Christ Clone Trilogy (as Series)
- In His Image (Christ Clone Trilogy, Book 1)
- Author: James BeauSeigneur
- Language: English
- Genre: Christian, apocalyptic science fiction novel
- Publisher: Warner Books
- Publication date: 1998
- Publication place: United States
- Published in English: 06/2003, 02/2004, 03/2003
- Media type: Print (Hardback & Paperback)

= Christ Clone Trilogy =

Novel series by James BeauSeigneur

Christ Clone Trilogy is a Christian science fiction trilogy by the American novelist James BeauSeigneur, dealing with the end of the world by presenting a fictionalized version of Christian eschatology.

BeauSeigneur's writing is compared to much more name recognized contemporaries, such as Tom Clancy, for its attention to detail. The series has also been compared to the better-known Left Behind series of novels, as both deal with the concepts of the Rapture, the Antichrist, and the Second Coming of Jesus.

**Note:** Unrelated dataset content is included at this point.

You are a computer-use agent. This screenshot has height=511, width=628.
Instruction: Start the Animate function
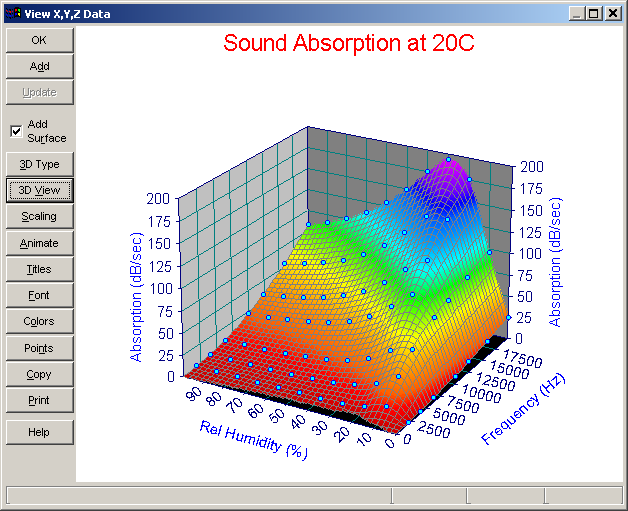point(40,243)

== Components of the trilogy==
1. In His Image
2. Birth of an Age
3. Acts of God

==Plot==
The trilogy starts with In His Image, where living human cells discovered on the Turin shroud are used to clone a child, Christopher Goodman. The book follows Goodman's story by telling the tale of Decker Hawthorne, a journalist and the main character of the series. Among the main events covered in this book are the creation of Christopher, the rapture and Christopher's progress to becoming a key figure in the United Nations.

The trilogy continues with the Birth of an Age, in which a series of disasters and plagues assault the earth and its inhabitants. Towards the end of this book, Christopher is killed and then resurrected.

Finally in Acts of God, there is coverage of further natural disasters and the realization of Christopher's true identity and motives. This book follows through to the end of the world and life afterwards.

==Characters==

===Major characters===
- Decker Hawthorne

Decker is the main protagonist in the series. Decker is a Vietnam veteran who becomes a journalist and world traveler. Good-natured but ambitious Decker grows more and more successful throughout the series, and ends up as Chief of Staff for the Secretary-General of the United Nations. The Secretary-General happens to be Christopher Goodman, his foster son, and prophesied Antichrist of the Revelation.

- Christopher Goodman

Christopher Goodman is the titular Christ Clone within the trilogy. Living dermal cells are obtained from the Shroud of Turin and are cloned by Professor Harry Goodman, who wanted to study cells which are resistant enough to remain healthy after 2000 years. The series, told mostly from Decker Hawthorne's point of view, chronicles the life of Christopher Goodman, his rise to political and spiritual power.

- Robert Milner

Robert Milner is a former Secretary-General of the United Nations who served as Christopher's spiritual mentor and moral compass during his early adulthood, and remains one of Christopher's closest advisors, confidents and friends. Milner is approaching 100 years of age, however, due to a transfusion of Christopher's blood, he appears as a vital man in his middle years, at the peak of health. He is Christopher's right-hand man in matters of faith and spirituality.